* **Material to process**
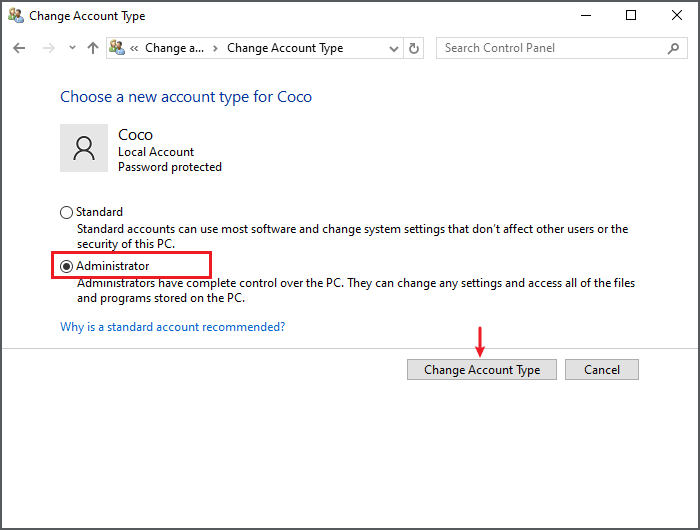Cancel the account type change
700x530 pixels.
(x=602, y=370)
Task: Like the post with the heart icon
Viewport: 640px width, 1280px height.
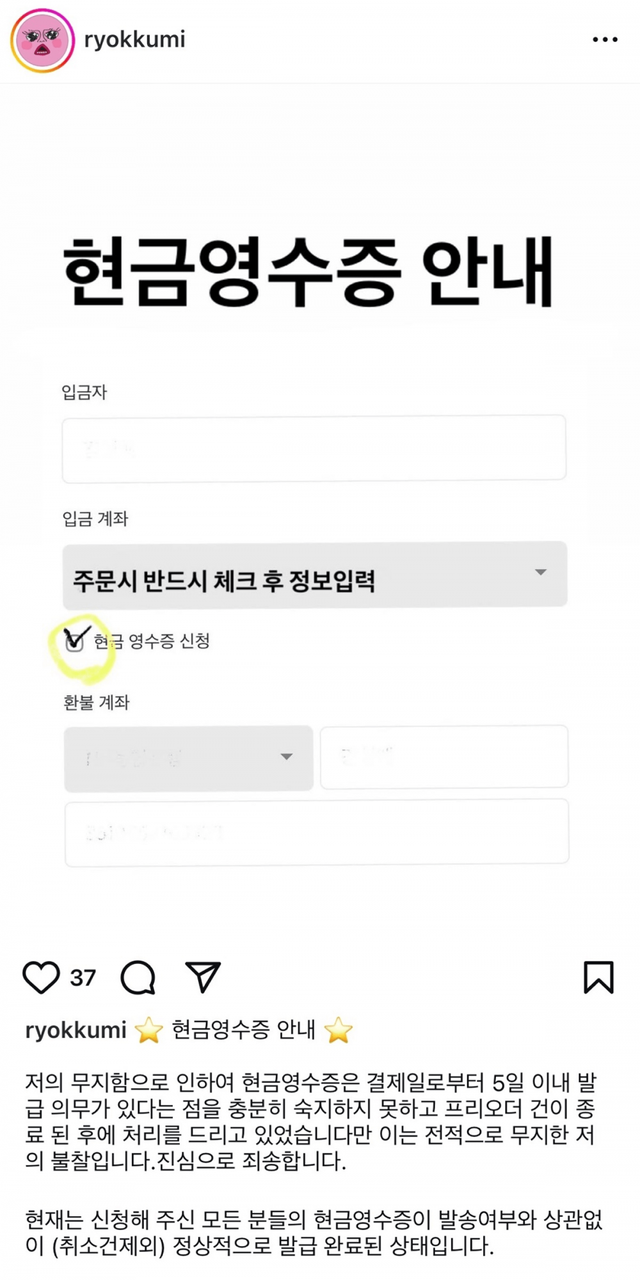Action: pyautogui.click(x=41, y=978)
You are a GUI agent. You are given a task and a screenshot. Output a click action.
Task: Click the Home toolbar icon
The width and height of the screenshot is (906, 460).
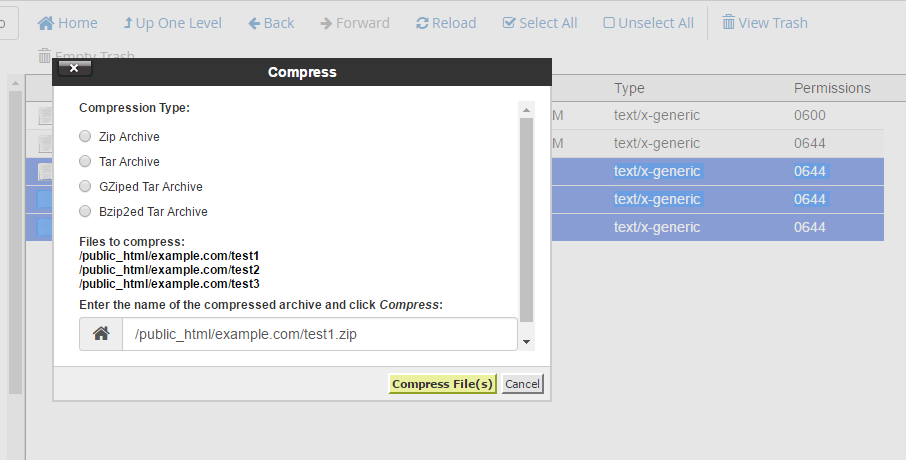click(x=67, y=23)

* **Work instruction**
Copy out each line of the data that includes the string "icon".

* **Task result**
Task: Like the post with the heart icon
Task: Click the Home toolbar icon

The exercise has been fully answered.